━━ Entries shown ━━
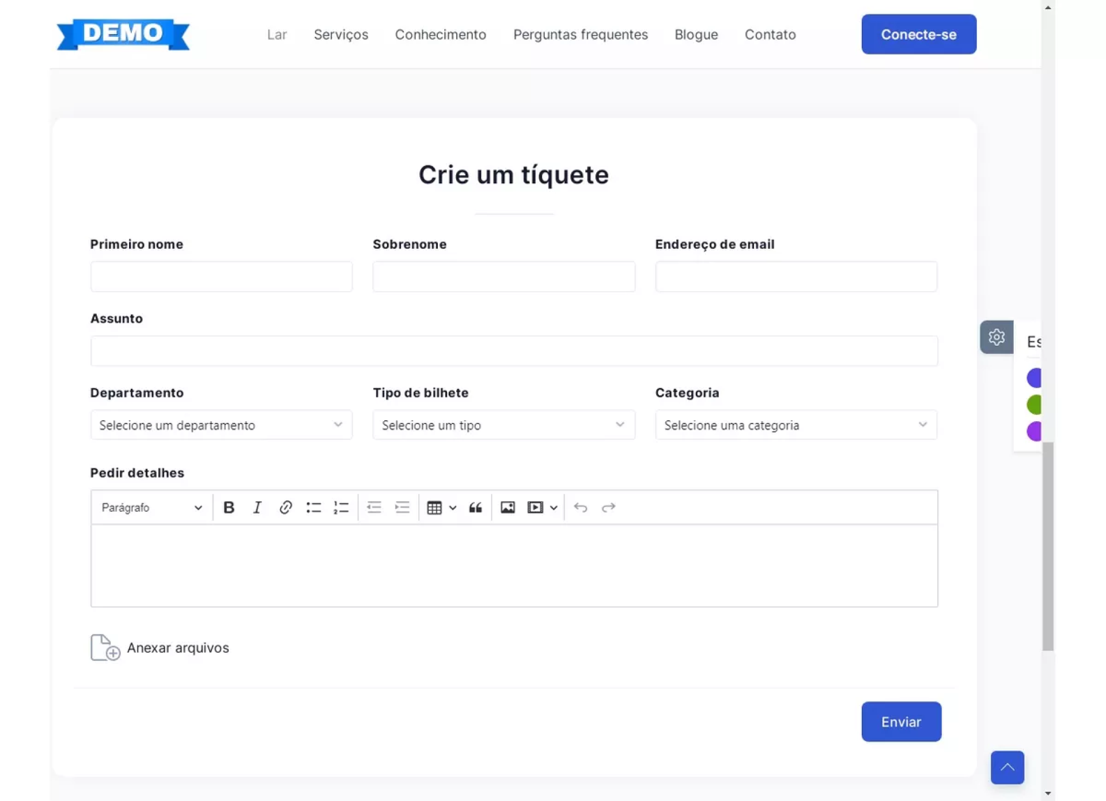
Task: Go to Perguntas frequentes menu
Action: tap(580, 35)
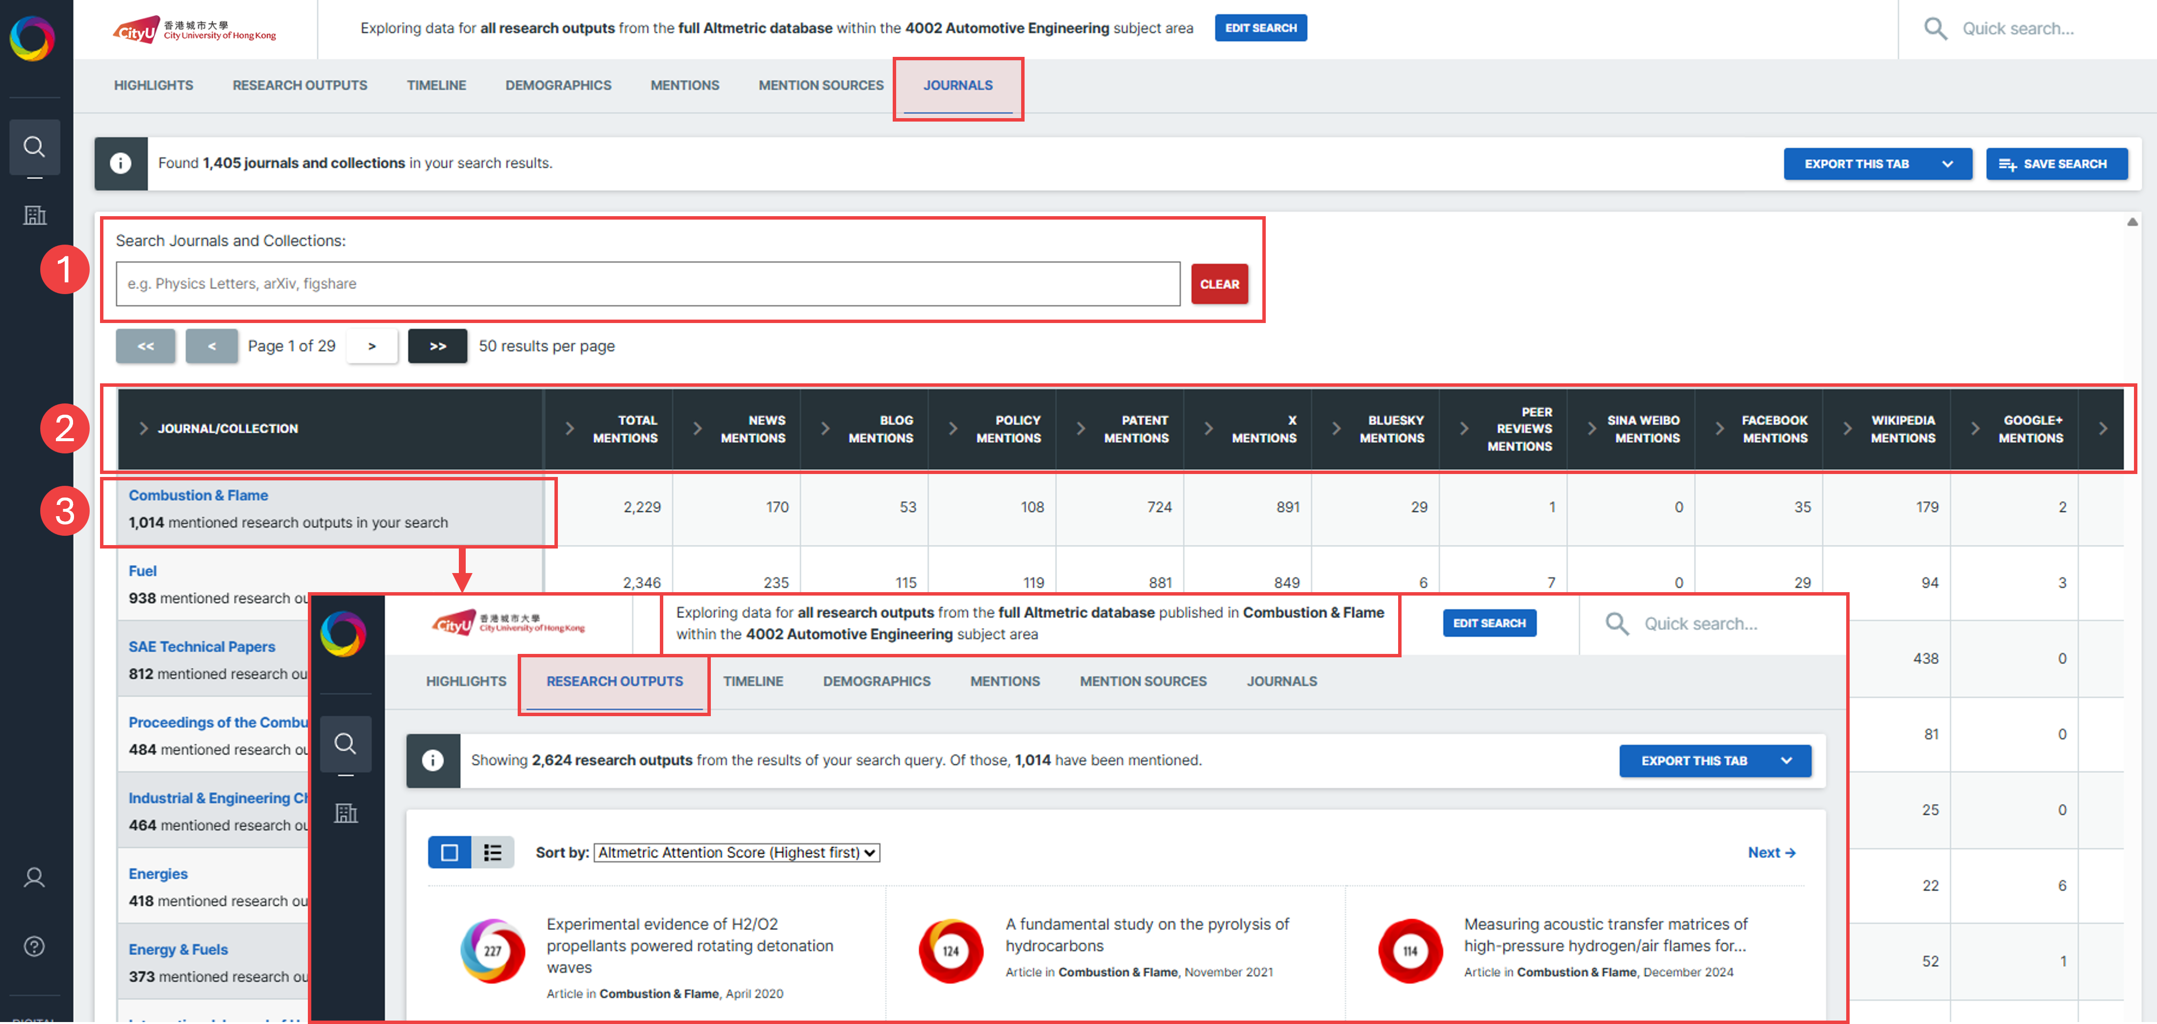Click the 227 Altmetric donut badge
The height and width of the screenshot is (1024, 2157).
[493, 950]
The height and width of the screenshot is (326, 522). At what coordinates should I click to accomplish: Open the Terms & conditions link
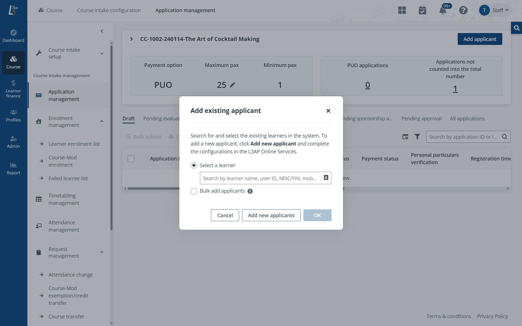pos(449,316)
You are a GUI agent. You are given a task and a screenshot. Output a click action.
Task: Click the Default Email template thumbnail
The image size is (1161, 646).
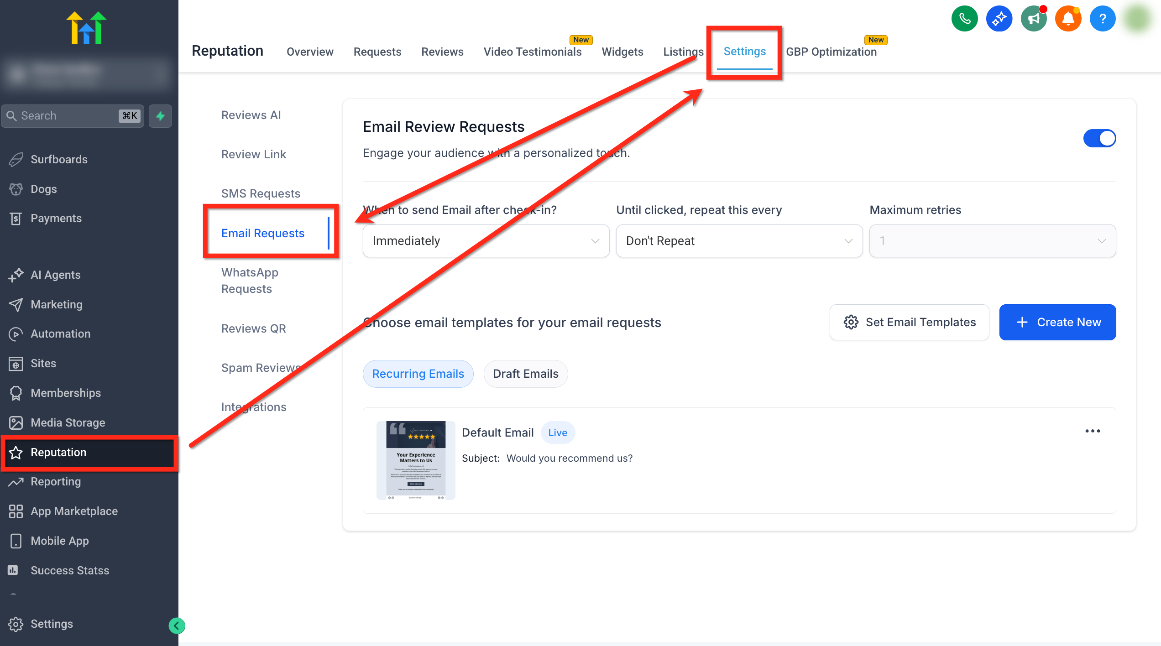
━━━
• _Exercise prompt_: Restate word for word the lines running from the one with "Task: Click the" to the end of the entries; pictures are to be left out.

• _Answer for this exercise_:
Task: Click the Default Email template thumbnail
The image size is (1161, 646).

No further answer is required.